- Task item -
One part of the entries below is wanted: the lines from the one containing "Open the hamburger" through the one containing "Given: Open the Utility menu". Write those out exactly and nothing else.

- Supplied records -
——

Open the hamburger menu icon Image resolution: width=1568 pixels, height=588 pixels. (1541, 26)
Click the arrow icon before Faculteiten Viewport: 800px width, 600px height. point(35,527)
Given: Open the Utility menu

——

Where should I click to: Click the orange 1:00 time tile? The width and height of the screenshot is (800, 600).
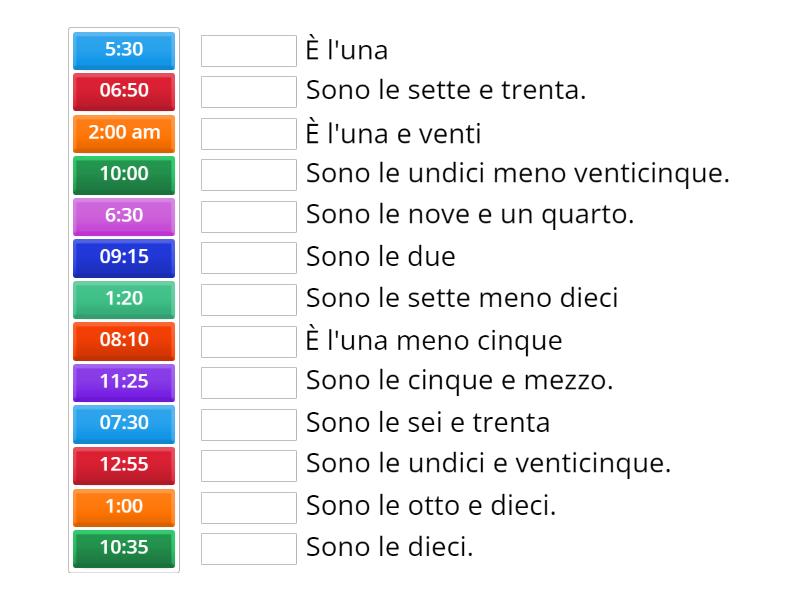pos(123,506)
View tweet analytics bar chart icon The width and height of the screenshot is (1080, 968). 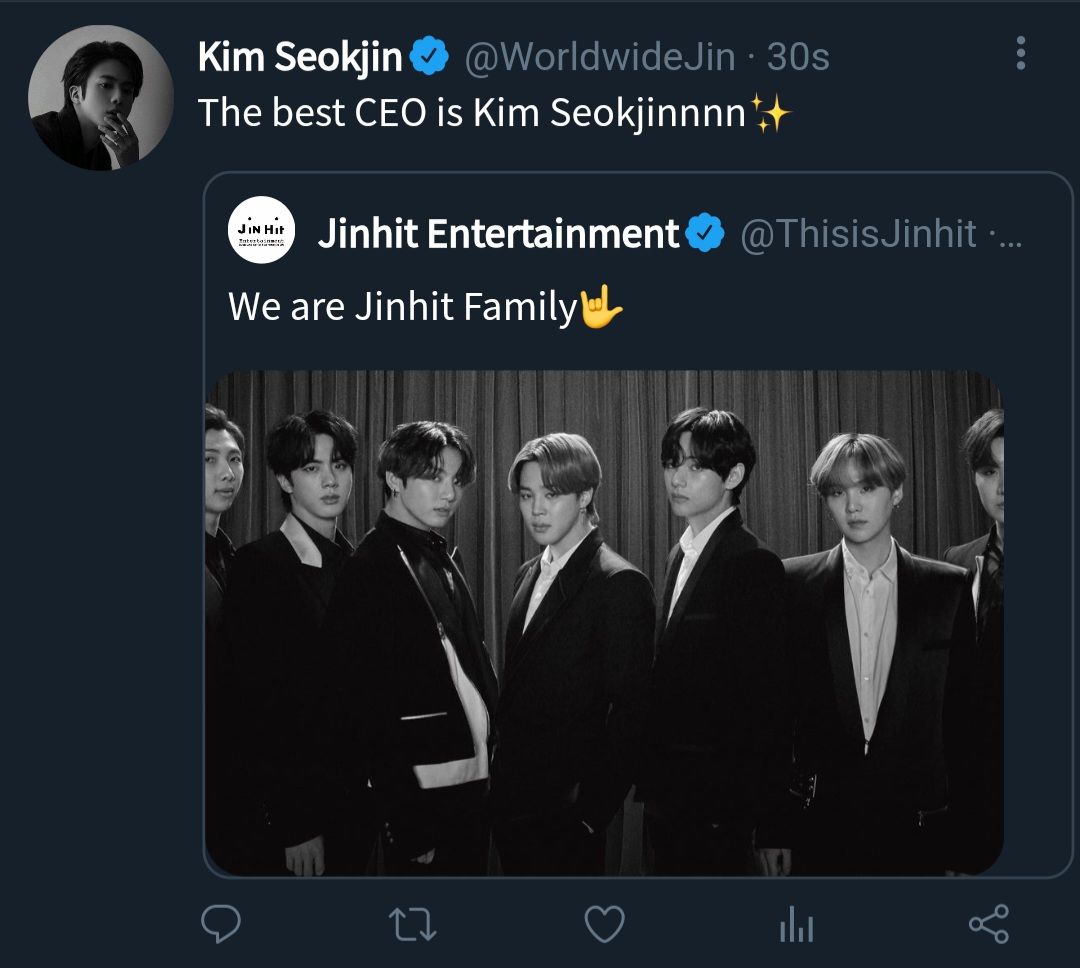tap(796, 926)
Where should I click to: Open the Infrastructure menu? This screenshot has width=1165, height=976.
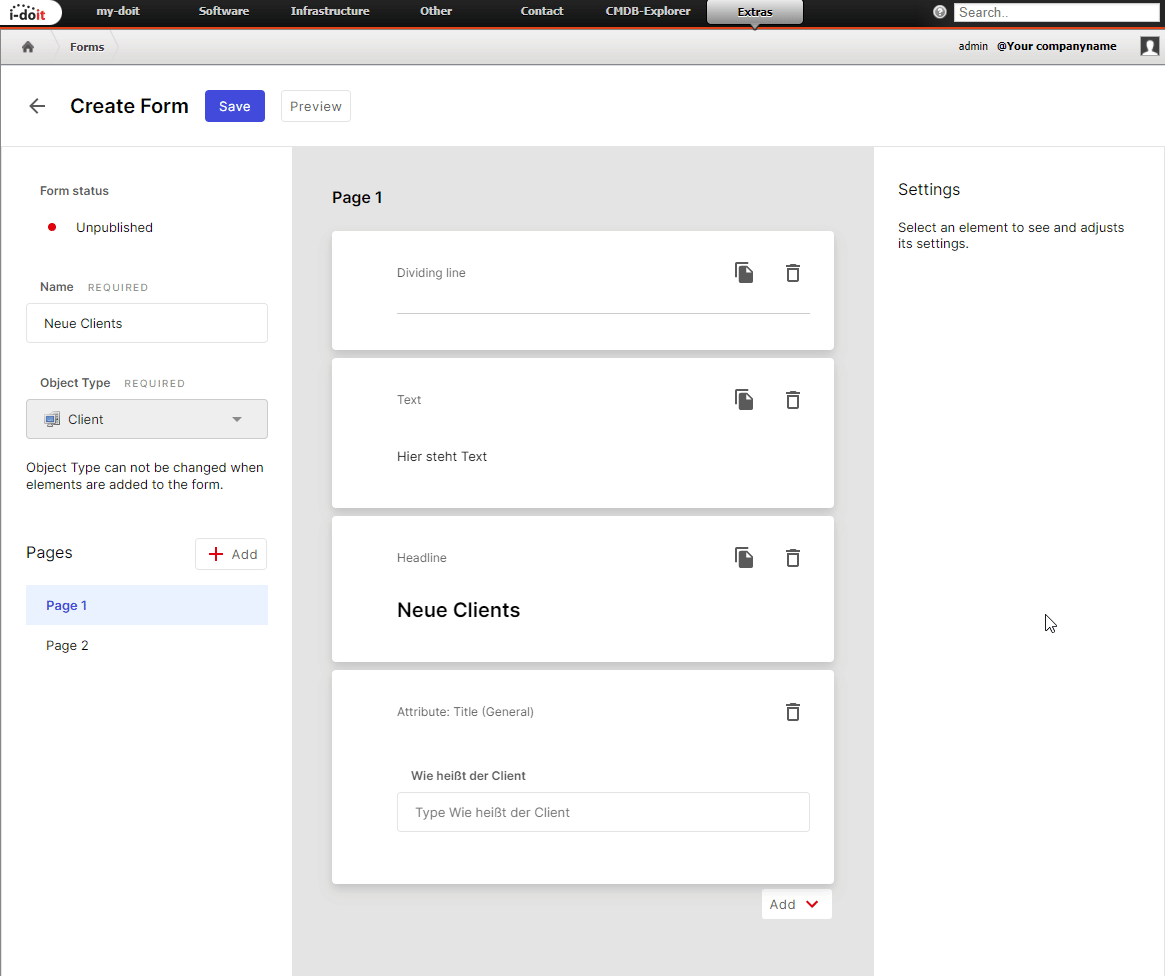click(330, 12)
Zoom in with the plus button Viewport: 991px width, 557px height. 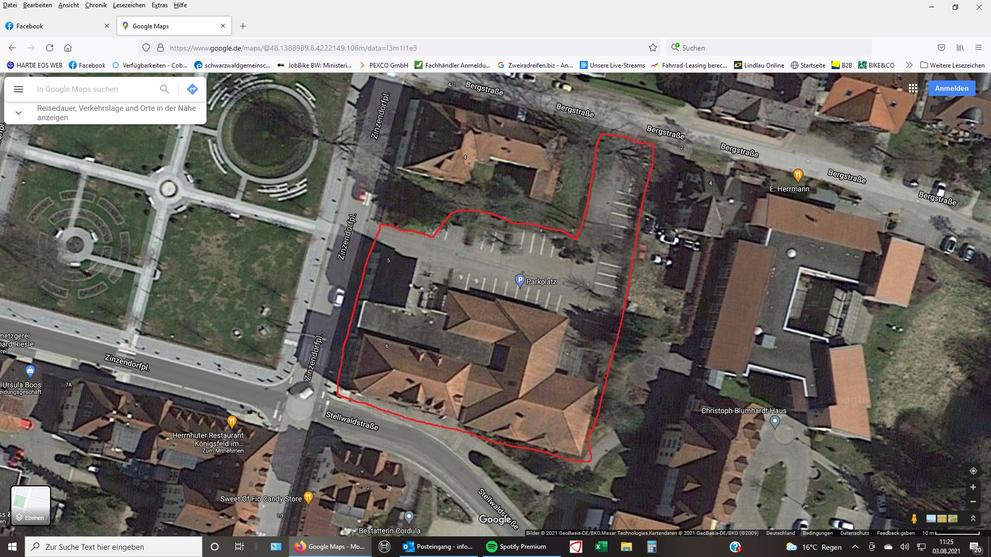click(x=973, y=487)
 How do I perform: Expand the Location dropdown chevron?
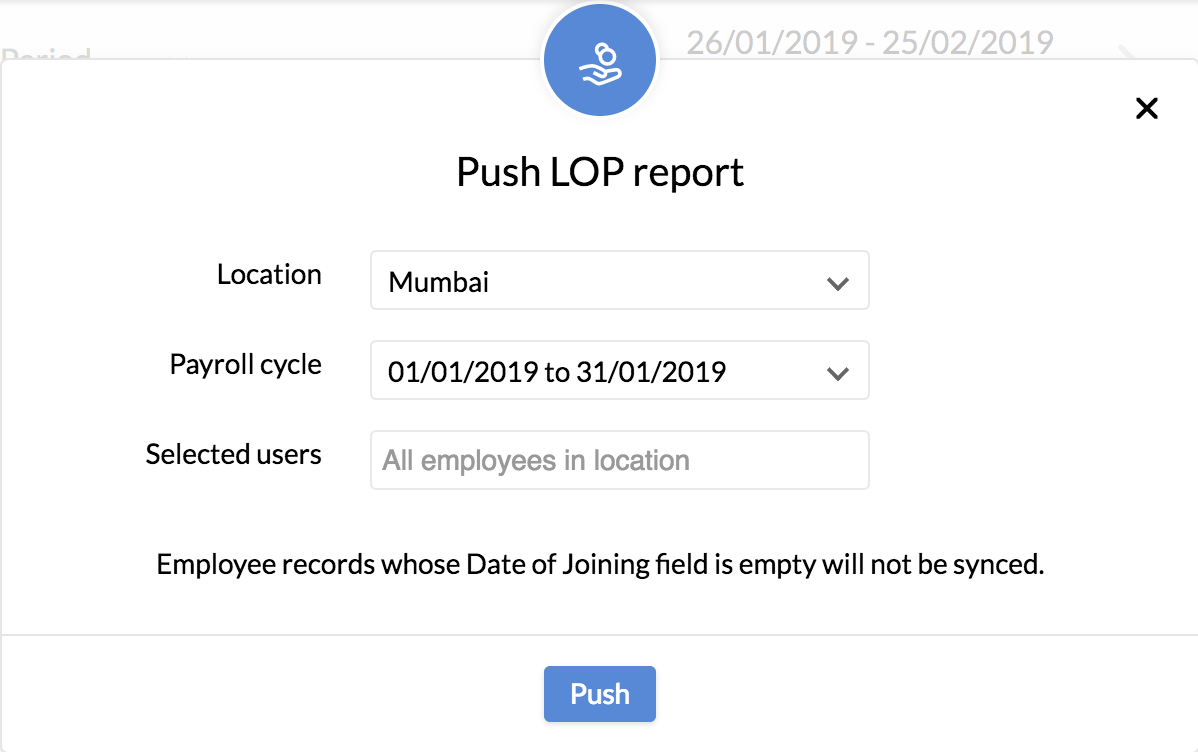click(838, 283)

——

- Task output -
Open the hamburger menu icon Image resolution: width=1568 pixels, height=588 pixels. (1541, 26)
Click the arrow icon before Faculteiten Viewport: 800px width, 600px height. point(35,527)
Given: Open the Utility menu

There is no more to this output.